Sarah Palin is really sort of, you know, talking about thinking of running for president in 2012. In the way that people who might be real candidates do.

A New York Times magazine cover piece out this week quotes her as saying that she is “having that discussion with my family.” In an interview with Barbara Walters set to air on ABC in early December, she says she’s “looking at the lay of the land” right now.

When Ms. Walters asks Gov. Palin if she could beat President Obama in 2012, she replies, “I believe so.”

Could she? You betcha. Anything can happen in US politics. That’s why they hold the elections. We have no idea what the nation’s political environment will be like in two years, and to predict flatly that a national figure can or cannot win is to engage in false punditry.

(Except for Donald Trump. We will go out on a limb here and say that Mr. Trump will not be applying his special flair for publicity to the policies of a Trump administration, ever, no matter what the new website www.shouldtrumprun.com says. Palin would beat him like a drum.)

Palin clearly could win the Republican nomination. That doesn’t mean she will – at this early stage, former Massachusetts Gov. Mitt Romney probably remains the GOP frontrunner. But 80 percent of Republicans have a favorable view of the former Alaska governor, according to a recent Gallup poll.
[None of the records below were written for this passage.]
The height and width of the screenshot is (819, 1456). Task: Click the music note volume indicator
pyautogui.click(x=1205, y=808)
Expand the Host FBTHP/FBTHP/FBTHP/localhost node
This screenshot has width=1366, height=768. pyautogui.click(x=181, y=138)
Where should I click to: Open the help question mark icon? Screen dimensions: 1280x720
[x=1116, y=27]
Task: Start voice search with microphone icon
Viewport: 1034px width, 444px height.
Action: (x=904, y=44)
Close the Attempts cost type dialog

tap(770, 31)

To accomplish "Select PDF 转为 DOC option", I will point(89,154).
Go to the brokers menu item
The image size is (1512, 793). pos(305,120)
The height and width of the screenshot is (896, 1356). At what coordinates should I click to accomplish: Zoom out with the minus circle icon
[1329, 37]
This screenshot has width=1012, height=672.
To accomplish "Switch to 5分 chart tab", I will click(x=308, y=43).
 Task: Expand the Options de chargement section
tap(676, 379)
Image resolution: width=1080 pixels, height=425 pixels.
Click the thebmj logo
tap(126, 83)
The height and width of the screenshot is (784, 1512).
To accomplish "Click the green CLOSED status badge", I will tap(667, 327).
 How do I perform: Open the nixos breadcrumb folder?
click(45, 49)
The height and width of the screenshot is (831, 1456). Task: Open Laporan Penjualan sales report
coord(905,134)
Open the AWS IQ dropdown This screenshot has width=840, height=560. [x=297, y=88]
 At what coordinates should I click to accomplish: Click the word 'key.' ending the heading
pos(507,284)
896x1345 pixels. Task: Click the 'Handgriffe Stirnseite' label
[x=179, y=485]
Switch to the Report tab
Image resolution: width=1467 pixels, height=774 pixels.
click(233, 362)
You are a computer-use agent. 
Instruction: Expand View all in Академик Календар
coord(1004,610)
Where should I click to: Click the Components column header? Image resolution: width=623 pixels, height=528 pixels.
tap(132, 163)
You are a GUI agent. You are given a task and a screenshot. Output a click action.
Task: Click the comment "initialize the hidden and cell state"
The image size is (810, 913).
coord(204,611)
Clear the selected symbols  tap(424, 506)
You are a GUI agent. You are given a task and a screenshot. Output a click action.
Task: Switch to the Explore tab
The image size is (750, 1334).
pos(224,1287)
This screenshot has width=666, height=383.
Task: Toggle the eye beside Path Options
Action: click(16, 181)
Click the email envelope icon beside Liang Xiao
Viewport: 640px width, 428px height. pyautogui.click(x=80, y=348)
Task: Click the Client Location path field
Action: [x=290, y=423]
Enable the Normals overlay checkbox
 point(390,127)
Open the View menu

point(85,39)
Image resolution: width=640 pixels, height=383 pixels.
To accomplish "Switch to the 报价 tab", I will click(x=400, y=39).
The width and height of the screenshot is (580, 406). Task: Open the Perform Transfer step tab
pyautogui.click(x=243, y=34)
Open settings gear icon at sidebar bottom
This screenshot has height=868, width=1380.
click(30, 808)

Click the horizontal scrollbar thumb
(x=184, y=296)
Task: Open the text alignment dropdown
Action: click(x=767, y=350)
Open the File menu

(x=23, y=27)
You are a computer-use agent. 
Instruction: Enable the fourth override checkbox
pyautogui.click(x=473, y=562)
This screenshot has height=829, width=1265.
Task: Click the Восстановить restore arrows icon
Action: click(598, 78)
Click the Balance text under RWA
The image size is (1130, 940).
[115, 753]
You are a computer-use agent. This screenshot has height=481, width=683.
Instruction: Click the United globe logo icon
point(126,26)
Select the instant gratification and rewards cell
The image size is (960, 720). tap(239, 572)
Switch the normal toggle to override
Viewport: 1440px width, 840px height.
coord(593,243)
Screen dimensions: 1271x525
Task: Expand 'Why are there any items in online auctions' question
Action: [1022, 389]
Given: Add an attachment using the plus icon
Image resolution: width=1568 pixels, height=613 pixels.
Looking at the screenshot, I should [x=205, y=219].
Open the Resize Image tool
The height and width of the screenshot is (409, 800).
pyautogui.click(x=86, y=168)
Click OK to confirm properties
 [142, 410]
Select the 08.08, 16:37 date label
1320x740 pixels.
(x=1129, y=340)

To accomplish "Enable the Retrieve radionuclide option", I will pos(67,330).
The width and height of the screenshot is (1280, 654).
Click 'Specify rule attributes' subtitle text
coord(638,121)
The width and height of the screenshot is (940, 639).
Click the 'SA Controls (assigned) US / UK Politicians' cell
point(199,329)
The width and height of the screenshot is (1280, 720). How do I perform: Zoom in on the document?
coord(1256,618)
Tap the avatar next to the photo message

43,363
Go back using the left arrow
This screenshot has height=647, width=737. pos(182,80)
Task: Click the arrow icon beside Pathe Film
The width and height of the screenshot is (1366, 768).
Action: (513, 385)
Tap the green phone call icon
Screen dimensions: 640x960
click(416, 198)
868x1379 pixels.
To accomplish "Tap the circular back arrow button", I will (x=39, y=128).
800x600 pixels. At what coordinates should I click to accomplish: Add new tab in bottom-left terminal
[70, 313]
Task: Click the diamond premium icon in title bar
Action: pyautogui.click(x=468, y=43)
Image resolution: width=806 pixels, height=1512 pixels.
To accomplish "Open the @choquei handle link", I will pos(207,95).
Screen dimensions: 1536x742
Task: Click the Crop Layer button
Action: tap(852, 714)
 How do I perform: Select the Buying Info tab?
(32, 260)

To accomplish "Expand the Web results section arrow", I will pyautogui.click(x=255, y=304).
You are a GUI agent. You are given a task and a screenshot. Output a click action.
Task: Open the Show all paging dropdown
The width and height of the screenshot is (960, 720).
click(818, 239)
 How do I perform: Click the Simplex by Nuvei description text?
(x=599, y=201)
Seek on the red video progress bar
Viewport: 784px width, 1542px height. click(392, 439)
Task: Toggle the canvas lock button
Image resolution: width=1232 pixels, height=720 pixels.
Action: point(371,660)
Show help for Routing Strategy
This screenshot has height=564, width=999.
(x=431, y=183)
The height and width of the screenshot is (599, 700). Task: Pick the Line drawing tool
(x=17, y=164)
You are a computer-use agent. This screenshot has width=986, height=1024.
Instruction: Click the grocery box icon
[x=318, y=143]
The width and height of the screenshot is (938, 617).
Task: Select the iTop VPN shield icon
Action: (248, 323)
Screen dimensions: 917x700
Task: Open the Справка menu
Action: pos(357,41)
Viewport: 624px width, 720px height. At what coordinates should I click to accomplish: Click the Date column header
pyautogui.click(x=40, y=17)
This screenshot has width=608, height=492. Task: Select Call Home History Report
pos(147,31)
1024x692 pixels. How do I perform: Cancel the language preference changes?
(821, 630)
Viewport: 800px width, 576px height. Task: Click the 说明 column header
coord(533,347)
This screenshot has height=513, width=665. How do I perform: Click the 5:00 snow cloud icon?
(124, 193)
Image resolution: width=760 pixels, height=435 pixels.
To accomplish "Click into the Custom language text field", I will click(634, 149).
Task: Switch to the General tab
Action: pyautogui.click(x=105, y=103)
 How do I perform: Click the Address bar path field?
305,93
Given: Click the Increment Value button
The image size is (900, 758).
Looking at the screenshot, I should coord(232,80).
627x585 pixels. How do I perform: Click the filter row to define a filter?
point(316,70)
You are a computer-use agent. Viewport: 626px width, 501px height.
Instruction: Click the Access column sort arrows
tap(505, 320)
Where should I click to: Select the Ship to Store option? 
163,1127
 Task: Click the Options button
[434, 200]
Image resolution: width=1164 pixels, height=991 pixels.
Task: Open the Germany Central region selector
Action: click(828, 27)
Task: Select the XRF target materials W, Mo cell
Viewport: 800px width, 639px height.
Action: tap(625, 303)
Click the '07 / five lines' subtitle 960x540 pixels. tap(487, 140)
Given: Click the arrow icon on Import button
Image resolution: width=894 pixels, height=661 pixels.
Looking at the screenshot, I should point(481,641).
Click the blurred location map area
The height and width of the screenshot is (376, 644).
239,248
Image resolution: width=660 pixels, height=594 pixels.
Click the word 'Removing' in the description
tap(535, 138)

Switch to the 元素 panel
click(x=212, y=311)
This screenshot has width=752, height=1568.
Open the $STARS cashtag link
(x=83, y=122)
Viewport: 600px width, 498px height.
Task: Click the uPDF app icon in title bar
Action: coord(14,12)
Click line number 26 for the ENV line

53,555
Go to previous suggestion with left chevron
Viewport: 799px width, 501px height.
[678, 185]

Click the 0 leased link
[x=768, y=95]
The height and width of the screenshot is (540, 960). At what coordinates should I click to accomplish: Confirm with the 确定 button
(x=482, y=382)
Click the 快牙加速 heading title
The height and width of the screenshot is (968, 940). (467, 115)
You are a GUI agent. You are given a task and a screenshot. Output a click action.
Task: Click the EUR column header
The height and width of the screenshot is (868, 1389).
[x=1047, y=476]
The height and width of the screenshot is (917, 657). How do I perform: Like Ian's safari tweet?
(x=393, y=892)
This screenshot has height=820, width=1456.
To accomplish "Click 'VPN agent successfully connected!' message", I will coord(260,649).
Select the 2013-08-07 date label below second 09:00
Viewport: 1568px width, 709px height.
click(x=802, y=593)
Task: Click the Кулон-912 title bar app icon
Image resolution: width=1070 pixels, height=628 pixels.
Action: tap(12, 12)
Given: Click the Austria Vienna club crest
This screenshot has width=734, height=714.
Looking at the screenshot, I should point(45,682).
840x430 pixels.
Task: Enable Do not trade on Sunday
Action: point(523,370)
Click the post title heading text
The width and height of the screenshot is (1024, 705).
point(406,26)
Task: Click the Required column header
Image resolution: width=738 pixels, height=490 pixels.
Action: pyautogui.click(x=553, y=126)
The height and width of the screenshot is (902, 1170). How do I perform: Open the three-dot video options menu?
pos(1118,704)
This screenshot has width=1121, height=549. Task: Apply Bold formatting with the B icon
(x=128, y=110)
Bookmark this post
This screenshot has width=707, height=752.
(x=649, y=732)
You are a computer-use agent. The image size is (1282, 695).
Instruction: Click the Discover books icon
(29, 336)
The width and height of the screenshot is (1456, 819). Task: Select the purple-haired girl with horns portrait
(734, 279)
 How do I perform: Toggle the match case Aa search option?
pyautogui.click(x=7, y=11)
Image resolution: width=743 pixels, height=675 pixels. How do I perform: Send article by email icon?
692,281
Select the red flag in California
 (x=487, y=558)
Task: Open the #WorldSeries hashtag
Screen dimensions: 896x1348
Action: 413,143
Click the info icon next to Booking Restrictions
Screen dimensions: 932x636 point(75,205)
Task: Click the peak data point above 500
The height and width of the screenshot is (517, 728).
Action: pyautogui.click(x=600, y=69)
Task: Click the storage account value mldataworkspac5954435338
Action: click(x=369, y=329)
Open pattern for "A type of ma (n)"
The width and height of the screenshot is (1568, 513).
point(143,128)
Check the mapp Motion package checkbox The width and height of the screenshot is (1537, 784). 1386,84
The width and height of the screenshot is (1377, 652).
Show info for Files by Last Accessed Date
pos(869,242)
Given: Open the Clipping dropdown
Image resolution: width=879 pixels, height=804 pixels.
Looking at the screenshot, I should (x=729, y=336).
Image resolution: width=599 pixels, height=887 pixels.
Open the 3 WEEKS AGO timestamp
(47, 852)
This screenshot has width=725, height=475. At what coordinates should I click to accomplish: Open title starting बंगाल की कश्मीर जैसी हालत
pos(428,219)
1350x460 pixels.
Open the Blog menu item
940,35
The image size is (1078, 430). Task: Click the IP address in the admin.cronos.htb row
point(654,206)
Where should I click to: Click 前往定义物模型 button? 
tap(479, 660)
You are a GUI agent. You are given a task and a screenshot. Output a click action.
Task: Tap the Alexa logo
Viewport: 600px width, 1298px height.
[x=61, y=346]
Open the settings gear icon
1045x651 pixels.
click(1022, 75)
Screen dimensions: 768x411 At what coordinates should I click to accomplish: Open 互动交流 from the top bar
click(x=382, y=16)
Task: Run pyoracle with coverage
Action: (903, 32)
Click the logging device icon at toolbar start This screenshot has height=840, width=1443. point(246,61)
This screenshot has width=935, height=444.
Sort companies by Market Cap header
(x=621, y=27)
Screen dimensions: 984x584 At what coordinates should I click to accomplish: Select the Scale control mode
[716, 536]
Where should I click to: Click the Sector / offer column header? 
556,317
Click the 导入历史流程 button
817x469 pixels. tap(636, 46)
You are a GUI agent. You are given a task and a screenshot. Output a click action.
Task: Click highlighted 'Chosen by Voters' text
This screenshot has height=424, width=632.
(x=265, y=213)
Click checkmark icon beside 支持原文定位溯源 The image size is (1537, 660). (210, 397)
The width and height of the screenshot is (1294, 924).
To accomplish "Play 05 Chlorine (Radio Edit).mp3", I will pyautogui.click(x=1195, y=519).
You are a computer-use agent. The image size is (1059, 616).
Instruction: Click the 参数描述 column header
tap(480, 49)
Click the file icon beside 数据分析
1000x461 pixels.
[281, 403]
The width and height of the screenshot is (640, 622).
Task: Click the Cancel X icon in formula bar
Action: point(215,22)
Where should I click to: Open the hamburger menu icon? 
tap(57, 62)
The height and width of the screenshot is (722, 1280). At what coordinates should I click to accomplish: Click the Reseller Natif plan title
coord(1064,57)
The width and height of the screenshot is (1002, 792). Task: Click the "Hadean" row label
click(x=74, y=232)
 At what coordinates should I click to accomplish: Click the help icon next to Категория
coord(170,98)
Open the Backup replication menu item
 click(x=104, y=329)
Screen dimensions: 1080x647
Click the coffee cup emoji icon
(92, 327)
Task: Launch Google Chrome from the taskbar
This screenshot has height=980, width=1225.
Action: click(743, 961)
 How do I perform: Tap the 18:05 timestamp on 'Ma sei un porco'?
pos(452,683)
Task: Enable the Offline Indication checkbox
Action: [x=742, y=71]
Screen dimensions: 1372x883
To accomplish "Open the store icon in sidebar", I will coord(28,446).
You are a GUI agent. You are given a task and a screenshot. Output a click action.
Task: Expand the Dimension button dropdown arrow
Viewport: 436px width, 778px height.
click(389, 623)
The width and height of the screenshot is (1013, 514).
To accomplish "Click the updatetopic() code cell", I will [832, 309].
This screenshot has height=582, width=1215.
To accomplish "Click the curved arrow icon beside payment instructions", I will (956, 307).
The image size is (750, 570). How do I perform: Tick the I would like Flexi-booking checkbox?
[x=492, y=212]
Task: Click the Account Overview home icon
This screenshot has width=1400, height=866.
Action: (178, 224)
“Now that the 2010 midterms are over, the big question swirling around Palin is whether she will run for the 2012 Republican presidential nomination,” writes Gallup analyst Lydia Saad. “Given her high name recognition and broad popularity among Republicans ... she is clearly in a strong position to seek it.”

But Palin has a problem similar to that faced by Delaware GOP Senate candidate Christine O’Donnell: The general population is not made up only of Republicans. You can win the GOP’s heart and not attract enough independents and renegade Democrats to win the election.

Overall, 52 percent of US voters view Palin unfavorably, according to the Gallup survey. That’s Palin’s worst score on that measure to date. Breaking down the score, some 81 percent of Democrats, and 53 percent of independents, see her in a negative light.

This high negative rating “casts some doubt on her viability in the general election,” writes Ms. Saad.

True, some other politicians have higher negative ratings than does Palin. George W. Bush, for example, has an average unfavorable rating of 53 percent, according to numbers crunched by polling expert and New York Times blogger Nate Silver.

But Bush also has a fairly high 40 percent favorable rating. Palin’s is lower, at 36 percent, according to Silver.

The gap between Palin’s favorable and unfavorable ratings is thus fairly large. If she is to win the election she and her advisers have to figure out a way to reverse those numbers.